To do >> From the data that follows, copy every line with the string "computer".
-------- Provided data --------
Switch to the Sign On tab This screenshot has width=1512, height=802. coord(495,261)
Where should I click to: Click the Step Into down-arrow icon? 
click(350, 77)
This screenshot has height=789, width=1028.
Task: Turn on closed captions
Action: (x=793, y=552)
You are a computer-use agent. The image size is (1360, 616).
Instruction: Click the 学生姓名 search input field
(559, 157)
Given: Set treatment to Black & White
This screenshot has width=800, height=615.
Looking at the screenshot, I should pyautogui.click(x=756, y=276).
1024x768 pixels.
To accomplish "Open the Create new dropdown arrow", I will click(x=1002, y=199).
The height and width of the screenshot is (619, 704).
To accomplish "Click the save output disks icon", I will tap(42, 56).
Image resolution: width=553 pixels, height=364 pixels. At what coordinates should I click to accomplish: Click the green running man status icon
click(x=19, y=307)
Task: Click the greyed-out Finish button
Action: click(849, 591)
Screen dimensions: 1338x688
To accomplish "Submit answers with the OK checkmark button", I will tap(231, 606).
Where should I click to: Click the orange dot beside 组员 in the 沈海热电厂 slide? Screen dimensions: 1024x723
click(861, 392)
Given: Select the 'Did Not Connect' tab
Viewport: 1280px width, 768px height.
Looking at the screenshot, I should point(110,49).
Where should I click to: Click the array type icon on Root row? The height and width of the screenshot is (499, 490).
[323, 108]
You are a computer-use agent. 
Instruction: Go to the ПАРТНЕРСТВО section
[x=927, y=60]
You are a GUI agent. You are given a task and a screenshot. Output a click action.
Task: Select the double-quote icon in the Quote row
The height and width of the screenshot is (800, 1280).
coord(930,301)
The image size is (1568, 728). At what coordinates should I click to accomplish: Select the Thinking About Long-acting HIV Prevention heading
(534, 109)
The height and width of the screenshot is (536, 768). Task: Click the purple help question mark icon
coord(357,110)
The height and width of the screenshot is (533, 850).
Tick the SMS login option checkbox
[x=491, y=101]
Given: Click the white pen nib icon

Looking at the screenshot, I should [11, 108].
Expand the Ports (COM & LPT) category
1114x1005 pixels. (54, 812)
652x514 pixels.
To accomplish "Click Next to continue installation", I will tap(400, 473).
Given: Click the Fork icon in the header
--------
Solution >>
You are a computer-use agent. The image size is (1360, 616).
You are a computer-use agent. 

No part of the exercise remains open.